By Kate Callander Posted Jan 28, 2009

When you think about air pollution, what comes to mind? Smog? Brown Cloud? Cars? How about “home”? Recent studies by the EPA show that the air inside homes and buildings is on average two to five times more polluted than the air in even the most industrial cities (1). With North Americans spending an average of 90% of their time inside, indoor air pollution can pose a serious health risk.

So what’s causing this toxic indoor environment? The culprits run the gamut from mold to invisible gases to household cleaning products. Let’s take a look at some common indoor air pollutants and how to eliminate them from your home.

Biological Pollutants

Not only do household allergens like mold, mildew, animal dander, and dust mites cause common irritations like sneezing and headaches, these biological contaminants have also been estimated to lead to 200,000 emergency room visits per year by asthma patients (2).

Biological pollutants can be reduced through regular household cleaning, removing mold and mildew from damp areas, washing bedding and pillows, and changing humidifier water regularly.


This colorless, odorless gas is actually the second leading cause of lung cancer, implicated in anywhere from 7,000-30,000 deaths every year (3). Radon gas naturally rises from the ground and dissipates into the air. The problem arises when structures such as homes are built over “hot spots,” thereby trapping the gas inside. When breathed in, radon reacts with lung tissue, causing damage that over time can lead to lung cancer.
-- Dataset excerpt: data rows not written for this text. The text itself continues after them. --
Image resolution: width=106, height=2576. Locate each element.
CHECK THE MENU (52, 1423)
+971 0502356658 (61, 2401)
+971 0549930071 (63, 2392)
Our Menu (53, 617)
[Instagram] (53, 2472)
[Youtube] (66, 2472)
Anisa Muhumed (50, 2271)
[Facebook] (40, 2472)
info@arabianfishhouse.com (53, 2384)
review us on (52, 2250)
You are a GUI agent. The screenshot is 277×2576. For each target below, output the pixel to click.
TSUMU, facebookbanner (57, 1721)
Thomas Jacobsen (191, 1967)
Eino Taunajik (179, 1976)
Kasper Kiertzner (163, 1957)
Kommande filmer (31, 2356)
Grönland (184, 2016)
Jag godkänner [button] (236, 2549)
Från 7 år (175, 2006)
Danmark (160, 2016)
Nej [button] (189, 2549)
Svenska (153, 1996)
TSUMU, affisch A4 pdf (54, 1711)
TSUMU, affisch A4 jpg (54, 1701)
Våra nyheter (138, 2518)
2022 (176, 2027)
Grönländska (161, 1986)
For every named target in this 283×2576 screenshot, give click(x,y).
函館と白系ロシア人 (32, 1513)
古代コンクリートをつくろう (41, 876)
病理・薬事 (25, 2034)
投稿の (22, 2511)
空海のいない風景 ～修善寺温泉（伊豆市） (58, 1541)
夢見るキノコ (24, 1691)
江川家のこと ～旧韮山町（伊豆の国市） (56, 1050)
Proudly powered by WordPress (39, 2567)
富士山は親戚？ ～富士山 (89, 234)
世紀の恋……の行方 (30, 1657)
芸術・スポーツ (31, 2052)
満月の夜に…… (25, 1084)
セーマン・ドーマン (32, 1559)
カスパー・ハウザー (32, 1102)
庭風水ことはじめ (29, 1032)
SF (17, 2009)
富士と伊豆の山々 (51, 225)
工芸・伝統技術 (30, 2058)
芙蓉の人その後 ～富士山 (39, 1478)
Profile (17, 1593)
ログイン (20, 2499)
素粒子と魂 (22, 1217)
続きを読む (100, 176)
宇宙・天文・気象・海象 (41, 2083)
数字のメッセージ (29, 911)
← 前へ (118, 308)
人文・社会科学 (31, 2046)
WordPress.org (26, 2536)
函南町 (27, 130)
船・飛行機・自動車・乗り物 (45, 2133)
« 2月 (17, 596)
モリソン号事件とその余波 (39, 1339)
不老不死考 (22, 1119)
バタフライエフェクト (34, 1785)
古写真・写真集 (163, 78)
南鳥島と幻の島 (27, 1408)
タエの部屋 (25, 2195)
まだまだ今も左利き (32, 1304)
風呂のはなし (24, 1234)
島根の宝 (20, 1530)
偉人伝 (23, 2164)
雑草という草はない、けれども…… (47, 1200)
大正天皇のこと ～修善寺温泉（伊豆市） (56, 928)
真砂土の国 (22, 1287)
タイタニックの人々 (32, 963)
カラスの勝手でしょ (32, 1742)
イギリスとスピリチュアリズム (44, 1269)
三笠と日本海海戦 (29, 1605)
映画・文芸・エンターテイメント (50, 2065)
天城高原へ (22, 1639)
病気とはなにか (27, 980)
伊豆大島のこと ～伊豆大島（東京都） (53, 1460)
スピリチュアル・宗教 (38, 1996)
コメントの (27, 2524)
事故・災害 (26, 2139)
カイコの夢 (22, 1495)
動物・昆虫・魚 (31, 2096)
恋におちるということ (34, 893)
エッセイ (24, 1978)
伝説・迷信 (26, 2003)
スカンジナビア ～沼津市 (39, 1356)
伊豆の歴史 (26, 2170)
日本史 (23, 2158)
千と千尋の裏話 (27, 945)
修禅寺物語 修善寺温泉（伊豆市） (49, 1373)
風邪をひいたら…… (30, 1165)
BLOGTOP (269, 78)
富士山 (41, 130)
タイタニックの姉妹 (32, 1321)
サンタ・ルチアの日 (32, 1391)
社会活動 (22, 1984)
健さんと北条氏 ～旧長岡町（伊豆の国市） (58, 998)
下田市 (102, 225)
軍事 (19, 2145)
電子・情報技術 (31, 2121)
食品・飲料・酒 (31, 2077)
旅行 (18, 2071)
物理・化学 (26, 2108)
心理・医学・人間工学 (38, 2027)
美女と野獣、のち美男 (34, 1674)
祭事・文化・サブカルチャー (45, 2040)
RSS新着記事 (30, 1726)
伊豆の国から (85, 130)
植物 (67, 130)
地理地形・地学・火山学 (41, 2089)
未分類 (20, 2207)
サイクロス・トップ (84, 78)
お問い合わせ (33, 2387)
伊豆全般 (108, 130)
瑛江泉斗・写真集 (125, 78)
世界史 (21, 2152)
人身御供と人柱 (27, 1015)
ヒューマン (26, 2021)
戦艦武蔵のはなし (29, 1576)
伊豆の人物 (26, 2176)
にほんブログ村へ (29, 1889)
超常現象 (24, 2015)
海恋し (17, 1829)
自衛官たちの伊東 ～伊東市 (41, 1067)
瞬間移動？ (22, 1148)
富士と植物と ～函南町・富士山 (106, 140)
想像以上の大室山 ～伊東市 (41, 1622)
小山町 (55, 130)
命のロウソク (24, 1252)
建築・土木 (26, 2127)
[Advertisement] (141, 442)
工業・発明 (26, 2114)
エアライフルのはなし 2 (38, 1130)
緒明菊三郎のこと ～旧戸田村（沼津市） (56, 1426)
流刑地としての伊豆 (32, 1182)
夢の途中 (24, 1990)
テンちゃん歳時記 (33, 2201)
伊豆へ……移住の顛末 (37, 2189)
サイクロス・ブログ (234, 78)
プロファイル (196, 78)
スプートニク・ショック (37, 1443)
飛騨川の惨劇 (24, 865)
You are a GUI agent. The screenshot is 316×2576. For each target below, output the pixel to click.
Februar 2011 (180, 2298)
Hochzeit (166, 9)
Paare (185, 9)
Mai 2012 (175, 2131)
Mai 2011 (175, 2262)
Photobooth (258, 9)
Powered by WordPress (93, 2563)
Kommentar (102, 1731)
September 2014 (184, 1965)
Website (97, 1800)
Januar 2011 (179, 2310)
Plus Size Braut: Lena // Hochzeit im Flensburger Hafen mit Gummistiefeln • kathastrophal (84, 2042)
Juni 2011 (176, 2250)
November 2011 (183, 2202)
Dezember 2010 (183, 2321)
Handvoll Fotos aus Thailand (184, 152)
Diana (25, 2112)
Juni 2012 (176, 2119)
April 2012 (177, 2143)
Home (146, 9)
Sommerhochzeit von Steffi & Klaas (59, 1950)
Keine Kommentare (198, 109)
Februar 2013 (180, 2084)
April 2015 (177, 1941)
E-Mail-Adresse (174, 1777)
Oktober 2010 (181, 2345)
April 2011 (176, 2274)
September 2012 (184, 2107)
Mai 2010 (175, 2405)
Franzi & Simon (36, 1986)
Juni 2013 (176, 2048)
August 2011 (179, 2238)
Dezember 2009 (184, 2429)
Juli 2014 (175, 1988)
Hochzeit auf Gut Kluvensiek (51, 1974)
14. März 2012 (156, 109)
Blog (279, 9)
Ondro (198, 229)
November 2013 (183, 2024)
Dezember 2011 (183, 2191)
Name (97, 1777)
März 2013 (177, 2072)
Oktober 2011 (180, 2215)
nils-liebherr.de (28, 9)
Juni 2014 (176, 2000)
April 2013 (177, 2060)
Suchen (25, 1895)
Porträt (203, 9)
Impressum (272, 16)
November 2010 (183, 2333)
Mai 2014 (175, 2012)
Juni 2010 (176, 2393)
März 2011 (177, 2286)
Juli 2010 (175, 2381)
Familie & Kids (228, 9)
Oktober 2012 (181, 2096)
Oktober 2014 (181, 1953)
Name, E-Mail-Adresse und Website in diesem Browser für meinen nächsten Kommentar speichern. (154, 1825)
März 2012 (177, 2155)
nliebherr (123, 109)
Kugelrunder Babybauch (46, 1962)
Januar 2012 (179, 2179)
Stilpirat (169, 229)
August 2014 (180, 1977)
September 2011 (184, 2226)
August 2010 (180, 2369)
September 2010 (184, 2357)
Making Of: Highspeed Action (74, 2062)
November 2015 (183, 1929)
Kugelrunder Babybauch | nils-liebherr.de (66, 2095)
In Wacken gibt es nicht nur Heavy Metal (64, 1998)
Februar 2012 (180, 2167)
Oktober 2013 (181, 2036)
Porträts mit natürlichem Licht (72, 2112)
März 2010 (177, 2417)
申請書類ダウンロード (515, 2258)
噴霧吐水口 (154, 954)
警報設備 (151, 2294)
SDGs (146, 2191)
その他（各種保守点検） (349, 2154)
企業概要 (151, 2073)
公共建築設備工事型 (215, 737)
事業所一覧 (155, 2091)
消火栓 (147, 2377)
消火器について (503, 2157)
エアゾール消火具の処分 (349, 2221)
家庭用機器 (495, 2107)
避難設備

The only way to know if your home has high levels of radon is to test for it. Radon test kits are now available for homeowners to check radon levels in the home.

Carbon Monoxide

There’s yet another colorless and odorless gas besides radon that may be lurking in your home, but this one could be far more dangerous. Carbon monoxide gas is a deadly indoor air pollutant and can be generated from the incomplete combustion of fuel in household devices like gas stoves, furnaces, water heaters, fireplaces, and cars. Carbon monoxide inhibits the transport of oxygen through the body. At low levels of exposure, it may cause dizziness, vomiting, muscle aches, and general weakness. Prolonged exposure to carbon monoxide can lead to death.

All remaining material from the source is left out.